Le barrage La Tuque-Wemotaci devient une réalité

Par Sylvie Branch
Le barrage La Tuque-Wemotaci devient une réalité
Jean-Paul Diamond

Le parc des Chutes de Sainte-Ursule et la rivière Manouane à La Tuque auront chacun leur petite centrale d’hydroélectricités. La mise en service est prévue pour 2013 dans le compté de Maskinongé et en 2014 en Haute-Mauricie.

Les projets ont été retenus dans le cadre du programme d’achat d’électricité provenant de centrales hydroélectriques de 50 mégawatts et moins par Hydro-Québec. En tout, 13 mini centrales verront le jour grâce au programme.

 

Les deux projets de la Mauricie permettront la création d’emplois, particulièrement au moment de la construction des centrales. «Le gouvernement du Québec crée des retombées économiques régionales, ce qui est le premier critère de sélection des projets soumis», déclare Julie Boulet, ministre des Transports et ministre responsable de la région de la Mauricie.

 

Le prix d’achat de l’énergie est fixé au maximum de 7,5 cents par kilowatts-heures et indexé annuellement de 2,5%, ce qui permettra aux projets de petites centrales d’être plus rentables.

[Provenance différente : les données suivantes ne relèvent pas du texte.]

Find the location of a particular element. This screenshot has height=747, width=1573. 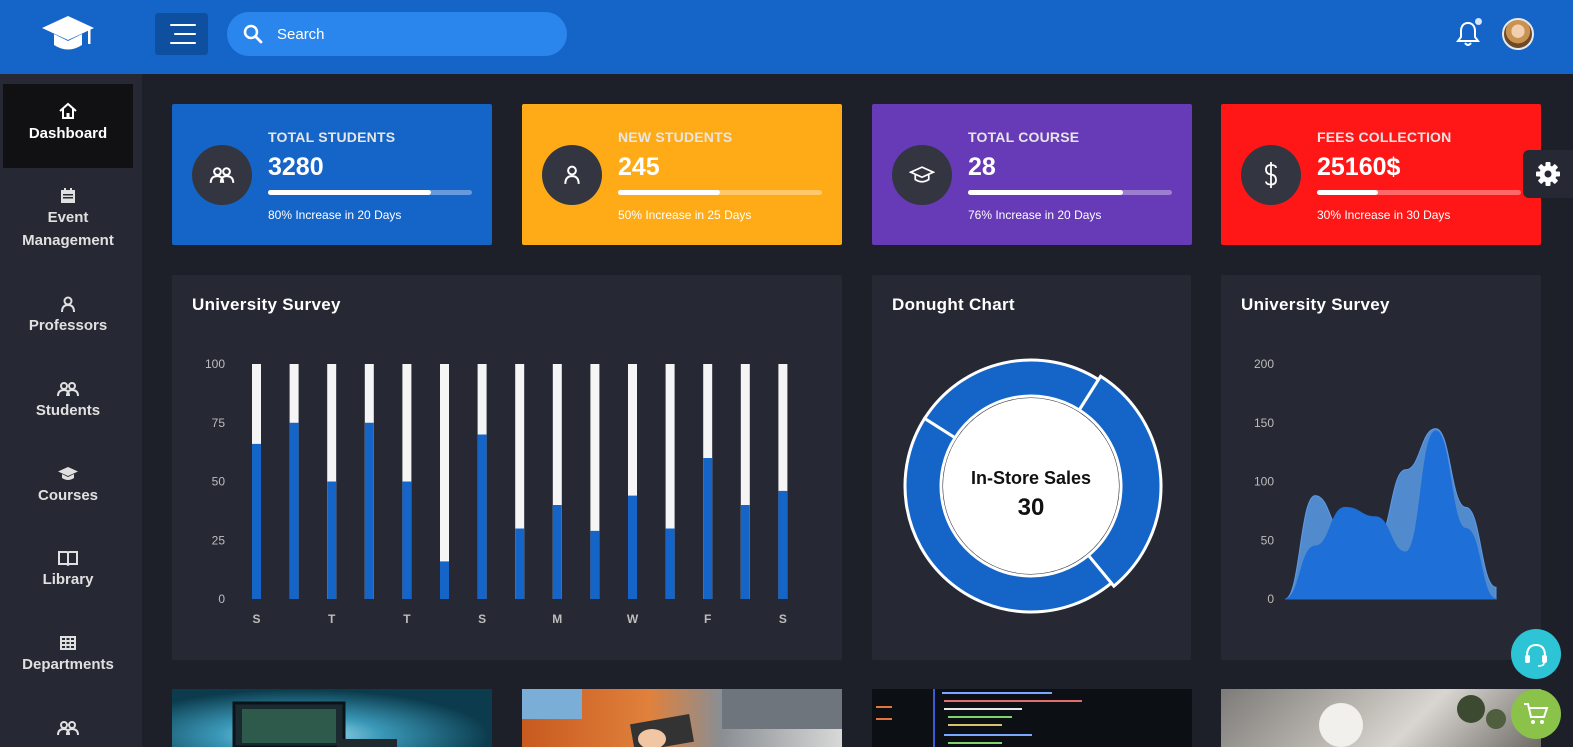

sidebar-item-professors: Professors is located at coordinates (68, 316).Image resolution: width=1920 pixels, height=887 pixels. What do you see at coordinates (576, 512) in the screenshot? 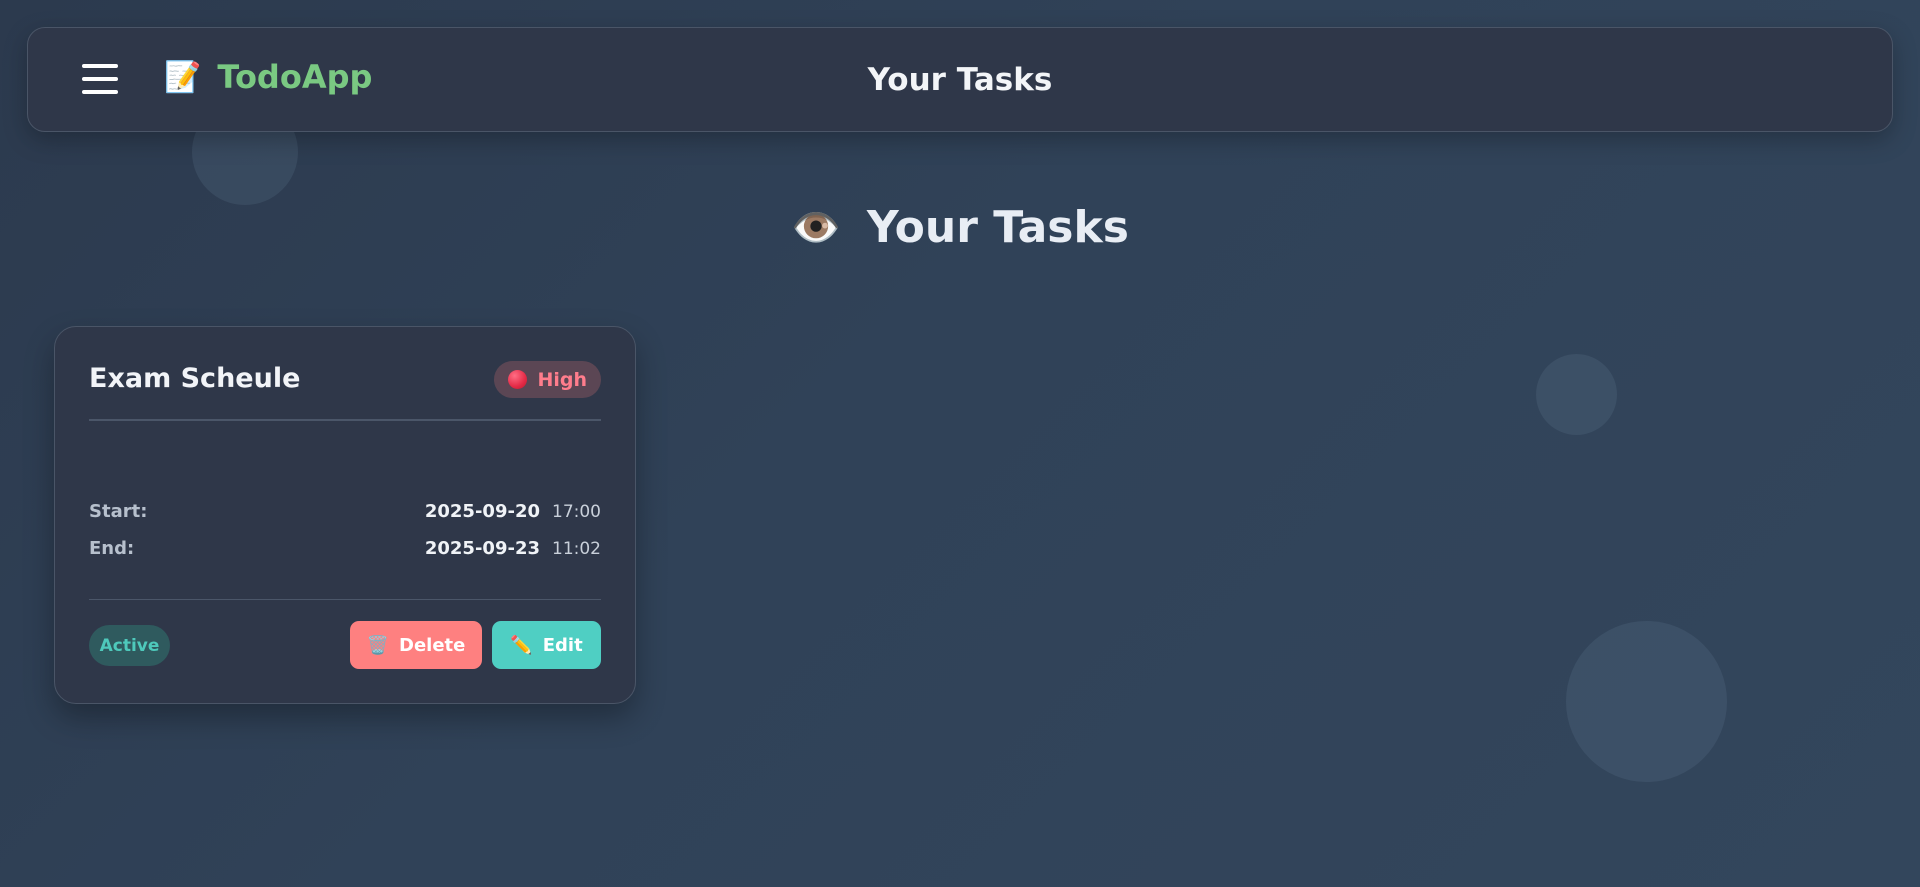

La Tuque et Wemotaci partenaires

La communauté de Wemotaci et la ville de La Tuque se son alliés dans le projet de la centrale hydroélectrique sur la rivière Manouane. «Vu la situation des feux de forêts des dernières semaines, il est important de fournir des emplois à ces citoyens et de diversifier leur économie. C’est rare des projets alliant une ville à une communauté autochtone», souligne la ministre Boulet. La communauté de Wemotaci compte à 65% une population de moins de 35 ans. «Notre population est jeune. C’est important de trouver de nouveaux projets en terme de financement pour aider les jeunes, parce qu’on ne peut pas toujours attendre le financement du fédéral. Il faut trouver des moyens pour s’aider nous-mêmes», explique Simon Coocoo, chef du conseil de bande. La mini centrale aura une puissance installée de 22 mégawatts et représente des investissements d’environ 85 millions. Les retombées économiques locales et régionales sont estimées à 30 millions. «Les deux communautés ont présenté le projet ensemble. Ça va nous permettre de travailler ensemble. On parle de se réunir sous peu pour former un comité qui prendra en charge le développement de cette centrale. Les retombées se feront sentir autant du côté autochtone que de La Tuque», souligne Normand Beaudoin, maire de La Tuque.

Survie parc des Chutes

«La survie du parc était en péril. Le projet de mini centrale va lui donner un nouveau souffle», indique Réjean Carle, maire de Sainte-Ursule. Il indique qu’en ce moment la Ville finance le parc et qu’il sera financé par les retombés de la mini centrale dans le futur. «Le nouveau projet apportera des revenus supplémentaires. Ça va permettre de conserver les emplois actuels», soutient Jean-Paul Diamond, député de Maskinongé. Le parc des Chutes de Sainte-Ursule compte près de cinq postes permanents en plus des emplois d’été. Le projet sur la rivière Maskinongé représente un investissement d’environ 5 millions. Sa puissance installée sera de 1,8 mégawatt. Dès sa première année de fonctionnement, la centrale apportera des revenus bruts annuels de près de 900 000$.